### Quoted passage

Single by Rita Ora, David Guetta and Imanbek featuring Gunna

from the EP Bang
- Released: 12 February 2021
- Genre: Dance pop; EDM; Hip house; Hip house; pop-rap; Electro house;
- Length: 2:36
- Label: Atlantic; Warner;
- Songwriters: Rita Ora; David Guetta; Imanbek; Gunna; Alexander Eskeerdo Izquierdo; Ed Sheeran; Marcus Lomax; Mike Hawkins; Sam Martin; Toby Green; William Spencer Bastian;
- Producers: David Guetta; Imanbek; Mike Hawkins; Sam Martin; Toby Green; William Spencer Bastian;

Rita Ora singles chronology
| "How to Be Lonely" (2020) | "Big" (2021) | "You for Me" (2021) |

David Guetta singles chronology
| "Dreams" (2020) | "Big" (2021) | "Floating Through Space" (2021) |

Imanbek singles chronology
| "Goodbye" (2020) | "Big" (2021) | "Leck" (2021) |

Gunna singles chronology
| "Stackin It" (2021) | "Big" (2021) | "Murder Me" (2021) |

Music video
- "Big" on YouTube

= Big (Rita Ora, David Guetta and Imanbek song) =

2021 single by Rita Ora, David Guetta and Imanbek featuring Gunna

"Big" is a song by English singer Rita Ora, French disc jockey David Guetta, and Kazakh disc jockey Imanbek featuring American rapper Gunna from Ora and Imanbek's collaborative extended play Bang (2021). The song was penned by the artists, Eskeerdo, Ed Sheeran, Marcus Lomax, Mike Hawkins, Sam Martin, Toby Green, and William Spencer Bastian, the latter four producing it alongside the DJs. Atlantic and Warner released it as the lead single from the EP for digital download and streaming in various countries on 12 February 2021. Featuring dance, EDM, electro-pop, hip house, and pop rap music, the song's lyrics celebrate the moment of having a good time and the memories of crazy nights.

Following its release, "Big" garnered critical acclaim from music critics for the collaboration between the artists, the music and sound, as well as the vocal delivery of Ora and Gunna. The song peaked at number seven in Bulgaria and charted in Croatia, Germany, Hungary, Ireland, Lithuania, Switzerland, and the United Kingdom. It also achieved number 11 on the US Billboard Dance/Electronic Songs ranking. Filmed in Bulgaria, the music video for the song premiered on YouTube. It serves as a tribute to Ora's Albanian and Imanbek's Kazakh heritages, with Ora's performance featuring her in traditional Albanian attire.

== Background and composition ==

"Big" was penned by Ora, Guetta, Imanbek, Gunna (Sergio Kitchens), Alexander Eskeerdo Izquierdo, Ed Sheeran, Marcus Lomax, Mike Hawkins, Sam Martin, Toby Green and William Spencer Bastian, with the production completed by Guetta, Imanbek, Bastian, Green, Hawkins and Martin. Discussing the process of the song's creation, Ora mentioned that "When we received David Guetta's proposal, we loved it. The chorus was different, we felt we had to add something more to it. I called my friend Ed Sheeran for help [...] and then he wrote a new hook in less than 15 minutes".

######
### Data

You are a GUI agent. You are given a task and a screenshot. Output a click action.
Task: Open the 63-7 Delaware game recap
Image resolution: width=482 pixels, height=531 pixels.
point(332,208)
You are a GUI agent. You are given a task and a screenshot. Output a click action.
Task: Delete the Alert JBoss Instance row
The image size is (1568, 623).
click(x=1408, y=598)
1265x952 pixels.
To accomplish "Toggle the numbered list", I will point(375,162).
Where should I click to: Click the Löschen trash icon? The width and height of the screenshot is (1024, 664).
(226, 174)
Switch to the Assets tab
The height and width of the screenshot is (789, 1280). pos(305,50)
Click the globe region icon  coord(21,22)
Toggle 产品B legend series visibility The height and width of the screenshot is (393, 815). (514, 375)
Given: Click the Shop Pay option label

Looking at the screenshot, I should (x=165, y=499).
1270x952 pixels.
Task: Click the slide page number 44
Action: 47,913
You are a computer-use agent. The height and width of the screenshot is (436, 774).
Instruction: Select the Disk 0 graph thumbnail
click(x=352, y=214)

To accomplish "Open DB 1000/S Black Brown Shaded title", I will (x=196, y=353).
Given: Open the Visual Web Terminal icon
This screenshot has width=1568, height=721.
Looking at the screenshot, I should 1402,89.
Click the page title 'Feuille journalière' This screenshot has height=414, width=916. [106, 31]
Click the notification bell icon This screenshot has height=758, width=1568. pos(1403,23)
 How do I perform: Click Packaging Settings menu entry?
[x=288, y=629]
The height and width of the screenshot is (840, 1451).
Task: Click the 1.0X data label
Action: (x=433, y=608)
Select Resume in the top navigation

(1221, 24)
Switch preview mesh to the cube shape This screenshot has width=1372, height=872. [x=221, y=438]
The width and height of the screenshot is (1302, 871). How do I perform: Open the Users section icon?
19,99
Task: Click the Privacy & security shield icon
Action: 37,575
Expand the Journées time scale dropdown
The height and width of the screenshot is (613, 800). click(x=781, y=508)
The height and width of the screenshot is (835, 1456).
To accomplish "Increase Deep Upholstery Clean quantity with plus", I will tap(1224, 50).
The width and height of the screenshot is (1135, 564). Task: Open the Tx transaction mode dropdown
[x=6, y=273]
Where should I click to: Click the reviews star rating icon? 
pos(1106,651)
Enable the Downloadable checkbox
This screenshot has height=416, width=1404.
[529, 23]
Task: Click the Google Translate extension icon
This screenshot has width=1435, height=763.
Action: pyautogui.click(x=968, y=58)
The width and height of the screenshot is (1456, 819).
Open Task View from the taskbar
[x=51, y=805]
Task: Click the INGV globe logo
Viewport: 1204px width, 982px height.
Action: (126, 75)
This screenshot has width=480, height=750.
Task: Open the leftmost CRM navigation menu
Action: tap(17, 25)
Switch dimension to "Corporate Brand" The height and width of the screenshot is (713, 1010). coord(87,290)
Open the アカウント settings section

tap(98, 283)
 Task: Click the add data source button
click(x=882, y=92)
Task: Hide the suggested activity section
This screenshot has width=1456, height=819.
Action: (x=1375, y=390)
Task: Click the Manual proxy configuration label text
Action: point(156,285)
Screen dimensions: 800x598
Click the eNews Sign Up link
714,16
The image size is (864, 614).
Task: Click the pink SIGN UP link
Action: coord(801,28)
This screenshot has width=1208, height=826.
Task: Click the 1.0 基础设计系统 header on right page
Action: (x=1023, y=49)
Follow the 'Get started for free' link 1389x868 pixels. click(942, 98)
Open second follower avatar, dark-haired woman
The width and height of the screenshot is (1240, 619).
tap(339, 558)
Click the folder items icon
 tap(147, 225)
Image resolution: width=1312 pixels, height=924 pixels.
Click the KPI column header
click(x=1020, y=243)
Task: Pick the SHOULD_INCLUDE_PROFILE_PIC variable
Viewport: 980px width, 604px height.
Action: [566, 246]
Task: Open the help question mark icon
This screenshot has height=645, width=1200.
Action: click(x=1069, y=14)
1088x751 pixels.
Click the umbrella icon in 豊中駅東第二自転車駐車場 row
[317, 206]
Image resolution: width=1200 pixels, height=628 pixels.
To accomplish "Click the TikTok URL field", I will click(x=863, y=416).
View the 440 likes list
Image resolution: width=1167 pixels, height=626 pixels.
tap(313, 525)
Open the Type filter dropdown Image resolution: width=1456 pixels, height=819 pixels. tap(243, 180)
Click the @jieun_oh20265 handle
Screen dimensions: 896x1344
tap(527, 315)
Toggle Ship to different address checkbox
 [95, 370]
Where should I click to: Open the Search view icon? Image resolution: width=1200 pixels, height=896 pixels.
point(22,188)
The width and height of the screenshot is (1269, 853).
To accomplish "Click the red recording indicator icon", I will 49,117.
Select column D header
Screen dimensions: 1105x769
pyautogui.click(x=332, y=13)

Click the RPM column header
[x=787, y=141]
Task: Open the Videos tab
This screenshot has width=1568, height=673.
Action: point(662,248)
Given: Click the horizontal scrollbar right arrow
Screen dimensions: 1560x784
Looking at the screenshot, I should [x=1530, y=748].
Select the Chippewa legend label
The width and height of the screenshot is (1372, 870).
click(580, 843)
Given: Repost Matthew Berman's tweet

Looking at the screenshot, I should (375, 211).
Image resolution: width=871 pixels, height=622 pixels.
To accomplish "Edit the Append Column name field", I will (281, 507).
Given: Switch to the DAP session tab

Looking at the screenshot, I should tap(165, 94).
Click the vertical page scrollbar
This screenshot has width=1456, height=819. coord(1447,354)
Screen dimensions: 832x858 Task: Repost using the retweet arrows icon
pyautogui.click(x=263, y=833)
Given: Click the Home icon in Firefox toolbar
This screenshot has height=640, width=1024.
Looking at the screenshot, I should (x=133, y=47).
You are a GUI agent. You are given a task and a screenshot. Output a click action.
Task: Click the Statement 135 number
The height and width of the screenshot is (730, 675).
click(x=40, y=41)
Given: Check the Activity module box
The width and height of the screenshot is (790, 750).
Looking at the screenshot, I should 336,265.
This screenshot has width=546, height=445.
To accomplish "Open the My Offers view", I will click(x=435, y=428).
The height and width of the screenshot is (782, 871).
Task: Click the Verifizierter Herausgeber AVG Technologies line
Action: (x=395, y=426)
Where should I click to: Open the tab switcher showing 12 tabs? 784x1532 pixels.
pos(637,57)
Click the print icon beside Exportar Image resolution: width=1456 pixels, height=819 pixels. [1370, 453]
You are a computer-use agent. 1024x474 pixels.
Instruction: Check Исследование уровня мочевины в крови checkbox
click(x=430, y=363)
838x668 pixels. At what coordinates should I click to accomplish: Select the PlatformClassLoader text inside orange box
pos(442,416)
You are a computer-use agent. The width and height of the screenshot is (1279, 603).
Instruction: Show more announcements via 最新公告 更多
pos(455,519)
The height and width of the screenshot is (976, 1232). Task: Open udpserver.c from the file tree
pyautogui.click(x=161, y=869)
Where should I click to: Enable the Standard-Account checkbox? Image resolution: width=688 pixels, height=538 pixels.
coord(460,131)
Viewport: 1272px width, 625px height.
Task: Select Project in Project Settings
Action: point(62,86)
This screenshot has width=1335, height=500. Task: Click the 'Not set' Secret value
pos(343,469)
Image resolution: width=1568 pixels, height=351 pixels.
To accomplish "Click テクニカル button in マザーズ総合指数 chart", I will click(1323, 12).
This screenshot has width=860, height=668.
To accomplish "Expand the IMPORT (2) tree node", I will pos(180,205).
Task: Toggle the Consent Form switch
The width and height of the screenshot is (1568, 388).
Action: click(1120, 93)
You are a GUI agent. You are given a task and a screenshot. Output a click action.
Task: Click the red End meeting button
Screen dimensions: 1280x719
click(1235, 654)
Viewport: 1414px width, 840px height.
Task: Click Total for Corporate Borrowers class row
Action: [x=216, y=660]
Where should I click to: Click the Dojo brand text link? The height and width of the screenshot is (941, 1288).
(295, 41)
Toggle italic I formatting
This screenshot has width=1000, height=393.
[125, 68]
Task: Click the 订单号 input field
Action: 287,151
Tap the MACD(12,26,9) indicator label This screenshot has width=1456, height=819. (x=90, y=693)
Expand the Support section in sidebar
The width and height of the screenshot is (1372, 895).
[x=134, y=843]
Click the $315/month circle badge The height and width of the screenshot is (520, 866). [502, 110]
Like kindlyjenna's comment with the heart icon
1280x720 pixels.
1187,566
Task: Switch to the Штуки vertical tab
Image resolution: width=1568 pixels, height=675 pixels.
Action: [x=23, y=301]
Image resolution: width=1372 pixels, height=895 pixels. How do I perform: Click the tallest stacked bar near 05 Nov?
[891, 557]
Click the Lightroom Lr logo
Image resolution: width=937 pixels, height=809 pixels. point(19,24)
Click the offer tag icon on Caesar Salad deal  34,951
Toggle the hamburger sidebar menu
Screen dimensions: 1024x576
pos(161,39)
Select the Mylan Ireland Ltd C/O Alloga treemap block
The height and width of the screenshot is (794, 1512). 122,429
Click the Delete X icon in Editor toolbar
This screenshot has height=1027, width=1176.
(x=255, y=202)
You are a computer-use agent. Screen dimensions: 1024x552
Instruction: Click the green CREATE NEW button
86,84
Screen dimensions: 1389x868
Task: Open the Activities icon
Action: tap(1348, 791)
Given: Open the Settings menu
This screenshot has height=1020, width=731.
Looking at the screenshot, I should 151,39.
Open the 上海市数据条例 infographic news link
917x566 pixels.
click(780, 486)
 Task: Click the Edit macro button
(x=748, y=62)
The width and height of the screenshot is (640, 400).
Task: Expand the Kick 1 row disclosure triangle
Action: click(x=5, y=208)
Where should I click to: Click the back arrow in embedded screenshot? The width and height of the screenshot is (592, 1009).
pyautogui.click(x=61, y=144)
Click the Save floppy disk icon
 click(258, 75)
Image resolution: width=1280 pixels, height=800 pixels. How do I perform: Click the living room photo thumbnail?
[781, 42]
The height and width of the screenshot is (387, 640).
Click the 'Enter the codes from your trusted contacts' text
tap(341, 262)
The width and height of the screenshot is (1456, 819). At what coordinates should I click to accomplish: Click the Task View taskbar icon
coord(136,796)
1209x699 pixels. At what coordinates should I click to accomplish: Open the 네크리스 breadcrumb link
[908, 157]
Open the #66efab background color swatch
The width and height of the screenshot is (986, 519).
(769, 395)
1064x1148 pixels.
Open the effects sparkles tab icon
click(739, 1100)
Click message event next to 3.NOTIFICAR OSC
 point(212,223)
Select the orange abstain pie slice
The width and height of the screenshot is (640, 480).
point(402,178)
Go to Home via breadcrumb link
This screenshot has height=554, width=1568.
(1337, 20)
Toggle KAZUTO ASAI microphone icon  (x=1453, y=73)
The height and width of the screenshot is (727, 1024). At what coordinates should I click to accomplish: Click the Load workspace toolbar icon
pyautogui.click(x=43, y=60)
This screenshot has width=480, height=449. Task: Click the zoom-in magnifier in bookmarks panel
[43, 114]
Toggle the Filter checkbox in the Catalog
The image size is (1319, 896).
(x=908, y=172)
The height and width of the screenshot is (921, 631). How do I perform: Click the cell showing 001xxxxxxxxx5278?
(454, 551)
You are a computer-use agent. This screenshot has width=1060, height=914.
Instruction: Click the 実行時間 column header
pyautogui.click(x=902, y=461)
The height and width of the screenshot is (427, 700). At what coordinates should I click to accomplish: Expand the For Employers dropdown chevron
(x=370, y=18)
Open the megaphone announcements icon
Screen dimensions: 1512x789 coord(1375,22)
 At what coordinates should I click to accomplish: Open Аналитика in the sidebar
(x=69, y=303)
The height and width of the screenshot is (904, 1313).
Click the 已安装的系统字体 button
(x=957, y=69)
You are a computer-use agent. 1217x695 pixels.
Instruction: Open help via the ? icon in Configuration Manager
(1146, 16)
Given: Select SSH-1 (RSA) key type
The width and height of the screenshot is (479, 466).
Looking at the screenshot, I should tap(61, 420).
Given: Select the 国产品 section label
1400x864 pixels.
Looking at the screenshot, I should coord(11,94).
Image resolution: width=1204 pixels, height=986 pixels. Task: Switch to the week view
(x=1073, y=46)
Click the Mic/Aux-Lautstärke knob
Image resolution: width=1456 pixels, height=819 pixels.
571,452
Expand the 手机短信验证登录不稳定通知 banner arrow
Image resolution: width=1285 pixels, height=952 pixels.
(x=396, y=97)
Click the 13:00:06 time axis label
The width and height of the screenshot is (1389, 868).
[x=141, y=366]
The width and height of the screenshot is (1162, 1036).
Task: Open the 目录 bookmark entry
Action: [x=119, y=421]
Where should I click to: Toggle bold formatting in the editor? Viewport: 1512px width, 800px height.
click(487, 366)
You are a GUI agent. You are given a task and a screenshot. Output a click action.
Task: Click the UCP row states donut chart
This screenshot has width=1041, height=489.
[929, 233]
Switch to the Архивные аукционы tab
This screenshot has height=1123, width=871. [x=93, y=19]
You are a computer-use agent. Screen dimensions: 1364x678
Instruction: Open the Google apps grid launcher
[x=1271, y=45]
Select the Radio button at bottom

######

Set tasks:
1. According to the article about the song "Big," who wrote the new hook in less than 15 minutes?
2. Write the next part of the article about the song "Big," starting after its last sentence.

Results of the exercise:
1. Ed Sheeran

2.
Atlantic and Warner released "Big" for digital download and streaming in various countries on 12 February 2021 as the lead single from Ora and Imanbek's collaborative extended play Bang (2021). The song blends elements of dance, EDM, electro-pop, and hip house music, with its lyrics rekindling the "memories of wild nights among girlfriends" and cheering the moment of "having a good time to anthemic music". She highlights her excitement for a good time, singing lines such as, "You gon' know about it when we come through/ Bad bitches coming in twos/ Ain't nobody tellin' what we gon' do/ The way we run through, yeah, yeah". Accompanied by ad-libs from Gunna, Ora opens the first verse over a dark and thumping instrumental by Guetta and Imanbek. Following the chorus, Gunna can be heard in the background, while Ora leads the second verse that follows. Gunna then delivers a rap performance with his mumble-rap signature in the third verse.

== Reception ==

Following its release, "Big" garnered critical acclaim from music critics. Katie Bain from Billboard characterised the song as a "dancefloor of our minds". She highlighted the collaborative effort between the artists, commenting that "we kinda wish it were longer that two minutes and 37 seconds". A writer for the Official Charts Company, Jack White, labeled it a "lavish party anthem and a sure-fire floorfiller" and complimented the collaboration as well as the vocal performances of Ora and Gunna. Jannik Pesenacker of Dance-Charts correspondingly praised the collaboration for delivering a "strong radio song", with particular commendation for the harmony between the instrumental and vocals of Ora and Gunna. Sonia from NRJ noted it as a "well-paced [...] hit", while the staff of Kiss FM viewed the song as a "musical statement [...] that certainly deserves its name". Writing for Fun Radio, Nassim Aziki named it a "good vintage" and responded that "the pop side of [Ora] combined with the electro of [Guetta] works perfectly well". While reviewing Bang, Farrell Sweeney from Dancing Astronaut hailed the song for boasting a "heavy-hitting lineup" and regarded it as the "contender for project's radio favorite". Cameron Sunkel for EDM.com asserted that the collection does not disappoint, adding that "the [song] seeks to make a decisive statement with flashy lyrics and an even sleeker club bassline". In a mixed review, Sara Elisabeth Nedergaard from Gaffa opined that the song "is not bad" but pointed out that Guetta's signature sound "never changes" and "may become a little tired".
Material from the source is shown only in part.